At one point, I put on a mix and match ensemble of somebody else’s clothing, a man’s specifically and looked into a mirror. Then I turned around to show how mismatched I looked to someone standing in the next room looking at me through a door. This was someone I trusted but they seemed hesitant about what they saw on me. The top most layer was definitely a wildly patterned, collared, button-up short-sleeved shirt.
I had more than the “normal” number of items of clothing. For example normally one might wear a t-shirt underneath the button-up shirt. I remember wearing at least 2 underneath if not more. They might even have been in mismatched sizes because everything bunched up and did not sit right and it was a bit uncomfortable. I cannot remember what the bottoms situation was but I’m pretty sure they were light beige pants of some sort. What style? I couldn’t begin to tell you. I do remember that they were surprisingly not baggy at all, much more fitting than what was on my upper body.
Later on in the dream, I was leaning with one elbow out of a classic car that had been recently washed so it was just gleaming in the light. I did not see the shape of the outside of the car but I’m pretty sure it was a Jaguar. It had the right curves that I recognized, even though I only saw the part where my elbow leaned against.

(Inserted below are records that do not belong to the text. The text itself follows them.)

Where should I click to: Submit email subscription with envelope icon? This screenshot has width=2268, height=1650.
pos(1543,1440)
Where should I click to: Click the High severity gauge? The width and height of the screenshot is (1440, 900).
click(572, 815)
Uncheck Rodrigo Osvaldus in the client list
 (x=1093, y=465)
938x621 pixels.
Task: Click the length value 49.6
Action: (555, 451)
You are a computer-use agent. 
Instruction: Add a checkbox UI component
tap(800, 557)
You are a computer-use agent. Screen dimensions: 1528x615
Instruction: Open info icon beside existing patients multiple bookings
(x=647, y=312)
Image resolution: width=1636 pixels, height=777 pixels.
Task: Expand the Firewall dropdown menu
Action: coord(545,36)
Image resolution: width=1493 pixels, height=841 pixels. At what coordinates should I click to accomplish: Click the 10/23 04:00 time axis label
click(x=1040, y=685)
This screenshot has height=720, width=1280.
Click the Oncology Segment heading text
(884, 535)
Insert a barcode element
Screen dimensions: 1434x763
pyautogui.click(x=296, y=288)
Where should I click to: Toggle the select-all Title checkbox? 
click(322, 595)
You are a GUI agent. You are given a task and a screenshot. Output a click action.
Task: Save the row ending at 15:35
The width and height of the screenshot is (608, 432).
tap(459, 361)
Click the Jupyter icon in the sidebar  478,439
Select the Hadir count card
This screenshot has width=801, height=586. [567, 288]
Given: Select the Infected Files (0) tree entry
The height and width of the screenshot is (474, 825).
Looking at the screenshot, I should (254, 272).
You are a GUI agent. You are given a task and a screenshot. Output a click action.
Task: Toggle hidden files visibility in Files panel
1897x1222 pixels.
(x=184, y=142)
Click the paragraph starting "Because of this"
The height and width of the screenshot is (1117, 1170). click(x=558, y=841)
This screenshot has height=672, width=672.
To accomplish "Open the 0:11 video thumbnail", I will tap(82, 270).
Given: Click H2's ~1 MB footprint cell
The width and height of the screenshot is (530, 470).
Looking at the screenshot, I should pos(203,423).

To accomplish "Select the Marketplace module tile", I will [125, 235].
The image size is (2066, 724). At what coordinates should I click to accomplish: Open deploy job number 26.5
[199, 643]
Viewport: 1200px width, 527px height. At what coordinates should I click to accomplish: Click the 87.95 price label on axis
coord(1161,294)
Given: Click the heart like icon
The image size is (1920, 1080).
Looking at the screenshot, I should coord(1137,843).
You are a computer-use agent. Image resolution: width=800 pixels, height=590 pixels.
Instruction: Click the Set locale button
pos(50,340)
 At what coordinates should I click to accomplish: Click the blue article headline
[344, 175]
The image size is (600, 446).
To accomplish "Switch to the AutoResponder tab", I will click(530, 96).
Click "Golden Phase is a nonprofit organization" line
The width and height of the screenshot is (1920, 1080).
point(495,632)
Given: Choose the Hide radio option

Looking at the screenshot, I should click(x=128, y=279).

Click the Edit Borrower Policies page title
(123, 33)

The car was parked, perhaps on the wrong side of the road because the sidewalk was on the driver’s side. I was leaning out and talking to a man standing on the sidewalk. Our conversation was about the clothing I wore and it escalated into a mild argument. While I cannot remember the words exchanged or the context, I distinctly remember a feeling of annoyance, of me trying to convince this person of something about how I chose to dress myself.